1968 on the Sofa

1968 on the Sofa

exhibition and performances
ESC, Graz,
November 23rd 2018 - Jannuary 17th 2019

“Blessed are those who always only want to watch television, who are free of fear, who know that pictures do not bite, are desirelessly happy, to which the whole world appears at the touch of a button.” Bazon Brock

Sofa 68 deals with the construction of second-order memory, the memory of media realities and the memory of very personal sensitivities in the anniversary year 68, which will be the fiftieth anniversary in 2018.
Seppo Gründler

Sofa68

Sofa 68 deals with the construction of second-order memory, the memory of media realities and the memory of very personal sensitivities in the anniversary year 68, which will be the fiftieth anniversary in 2018.

The focus is less on personal stories than on what has happened to the story(s) that were (only) conveyed by the media at the time, the reception of reality, memory versus overlay, the memory of a certain time that gave a generation its name, even though only a fraction of them were “really” there.

What is still important to the people who lived through 1968 as teenagers or adults today, what traces did the sixties and seventies leave behind.

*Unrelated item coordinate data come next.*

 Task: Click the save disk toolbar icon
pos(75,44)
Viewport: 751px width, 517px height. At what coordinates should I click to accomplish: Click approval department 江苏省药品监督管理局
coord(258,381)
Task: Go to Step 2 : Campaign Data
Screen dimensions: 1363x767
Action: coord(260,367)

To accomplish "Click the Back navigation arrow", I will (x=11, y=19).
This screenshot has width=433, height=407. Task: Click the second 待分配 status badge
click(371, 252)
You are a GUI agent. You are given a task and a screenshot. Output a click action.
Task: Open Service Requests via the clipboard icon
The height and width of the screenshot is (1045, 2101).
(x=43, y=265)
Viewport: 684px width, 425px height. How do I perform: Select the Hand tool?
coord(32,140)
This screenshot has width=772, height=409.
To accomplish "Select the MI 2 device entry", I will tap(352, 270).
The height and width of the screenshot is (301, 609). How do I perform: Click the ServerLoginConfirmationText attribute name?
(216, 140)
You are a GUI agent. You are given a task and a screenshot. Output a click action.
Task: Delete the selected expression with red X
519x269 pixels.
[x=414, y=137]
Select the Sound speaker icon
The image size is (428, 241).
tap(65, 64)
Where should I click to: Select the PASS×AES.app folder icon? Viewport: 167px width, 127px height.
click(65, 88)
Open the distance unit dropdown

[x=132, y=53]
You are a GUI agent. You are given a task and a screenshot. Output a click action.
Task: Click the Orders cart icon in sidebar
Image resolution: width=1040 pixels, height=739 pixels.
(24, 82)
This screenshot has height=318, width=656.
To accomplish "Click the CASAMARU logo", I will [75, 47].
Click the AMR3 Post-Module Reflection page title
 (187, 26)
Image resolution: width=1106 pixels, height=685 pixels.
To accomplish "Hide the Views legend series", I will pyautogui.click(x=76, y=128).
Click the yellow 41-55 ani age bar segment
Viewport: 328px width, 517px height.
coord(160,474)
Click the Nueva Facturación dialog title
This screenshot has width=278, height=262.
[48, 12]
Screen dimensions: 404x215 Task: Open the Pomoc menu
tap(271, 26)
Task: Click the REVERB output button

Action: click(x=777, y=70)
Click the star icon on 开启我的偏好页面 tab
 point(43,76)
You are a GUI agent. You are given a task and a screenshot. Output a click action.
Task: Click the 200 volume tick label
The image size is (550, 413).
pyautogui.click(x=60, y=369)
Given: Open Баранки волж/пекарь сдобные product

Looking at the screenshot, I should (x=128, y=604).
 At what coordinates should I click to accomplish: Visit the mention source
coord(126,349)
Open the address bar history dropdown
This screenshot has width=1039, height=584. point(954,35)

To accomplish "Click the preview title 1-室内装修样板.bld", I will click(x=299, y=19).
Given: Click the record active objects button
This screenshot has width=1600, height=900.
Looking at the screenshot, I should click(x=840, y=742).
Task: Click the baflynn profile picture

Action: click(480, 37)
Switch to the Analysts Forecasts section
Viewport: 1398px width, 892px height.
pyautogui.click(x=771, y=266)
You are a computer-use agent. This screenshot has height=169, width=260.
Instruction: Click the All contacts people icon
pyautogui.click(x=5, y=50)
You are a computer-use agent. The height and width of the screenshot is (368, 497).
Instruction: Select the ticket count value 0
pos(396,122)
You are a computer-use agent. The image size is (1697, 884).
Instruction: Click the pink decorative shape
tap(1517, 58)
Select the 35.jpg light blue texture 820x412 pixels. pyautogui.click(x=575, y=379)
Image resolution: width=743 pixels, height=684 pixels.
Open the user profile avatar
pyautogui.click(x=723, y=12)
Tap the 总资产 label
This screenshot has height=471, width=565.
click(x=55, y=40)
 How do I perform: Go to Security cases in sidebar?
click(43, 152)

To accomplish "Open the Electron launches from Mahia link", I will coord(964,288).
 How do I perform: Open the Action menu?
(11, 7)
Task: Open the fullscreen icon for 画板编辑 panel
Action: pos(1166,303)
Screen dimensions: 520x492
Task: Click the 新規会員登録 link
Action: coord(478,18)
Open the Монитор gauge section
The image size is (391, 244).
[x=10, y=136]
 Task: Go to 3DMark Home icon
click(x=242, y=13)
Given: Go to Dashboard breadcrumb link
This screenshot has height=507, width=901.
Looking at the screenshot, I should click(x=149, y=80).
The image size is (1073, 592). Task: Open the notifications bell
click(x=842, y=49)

What is left of May 68? Are garden ponds, homes and SUVs the current topics, concerns about survival thanks to a pension that is too small, or renewed commitment thanks to the time available and the shift to the right. Let us take the discussion about 1968 out of the neoliberal discourse and look at the effects of a social movement that was primarily mediated by the media. Were new possibilities and spaces for thought opened up to a broad audience (personal comment, for example, the first student parliaments were formed here in Klagenfurt), etc., or did the movement fizzle out in repressive tolerance or its own apparent success.

In 1968, television had already become a mass medium in Europe (in 1955 there were 100,000 television sets in Germany, and by 1964 there were already 7,000,000), i.e. the period after 1964 lies on a fault line, after which important events (Olympics, moon landing, Vietnam War, 1968 protests, Prague Spring…) were primarily transmitted directly to households via imaging devices. These fault lines provide the most information about the consequences at the beginning of a transformation of the media landscape; findings can be transferred to other transformations without being historicizing.

The research takes us to various so-called cities in the wider area around Graz, from the former Eastern Bloc to Italy, and we speak to 65-75 year old women and men about their memories of 1968; online and offline archives, media and literature expand the stories

“May 68 actually didn’t have much of an impact anywhere. The movement was symbolically very important; it changed people’s brains, ways of thinking and perceptions of hierarchies, authority, the relationship between the sexes - but in reality, and especially in the school system, it didn’t achieve much. I remember going from faculty to faculty in ‘68 and saying: I agree with you, but be careful: there is nothing worse than a failed revolution! Because that is just as frightening as a successful revolution, and yet it didn’t succeed. We are now actually in a conservative revolution, I think, which is partly determined by the fear that many intellectuals and others had in May 68, not just in Europe, it was a universal revolution from Berkeley to Moscow.”

  • Pierre Bourdieu 1998

The installation in the esc consists of several stations, the music sofa, the text sofa, the psycho couch, the projection and the book table.

Music sofa: Music from 1968 is used as the source material to control a modular synthesizer. Modular synthesizers are currently very topical, but their design and construction refer to the early, historical beginnings of electronic music.

Text sofa: Current interviews and texts from the 60s are the source material for a 4-channel piece that places particular emphasis on highlighting particularly current references from speeches and interviews around 1968.

Projection: the three-part projection shows political slogans from 1968 in the middle, political slogans and slogans from 1968 are randomly selected from a database, names and subjects are randomly replaced by current contemporary names and subjects from a database. The projections on the right and left show images and videos from the internet, also randomly found with search terms that are closely related to 1968.

Book table: in the 60s and 70s, the book table was a central source of information for obtaining current, critical books, run by political groups but also by private individuals. At the book table, loans from the private collections of contemporaries of the 60s and 70s will be displayed.

The supporting program for the installation includes: Opening performance by the wandering producers, Rupert Lehofer and Seppo Gründler. Rupert Lehfer creates a fictional person in real time from the interview and text fragments that are fed to him, who reports on his experiences and feelings in 1986. Seppo Gründler simultaneously improvises dialogic, non-illustrative sounds and uses current and archive material from the 1960s as material.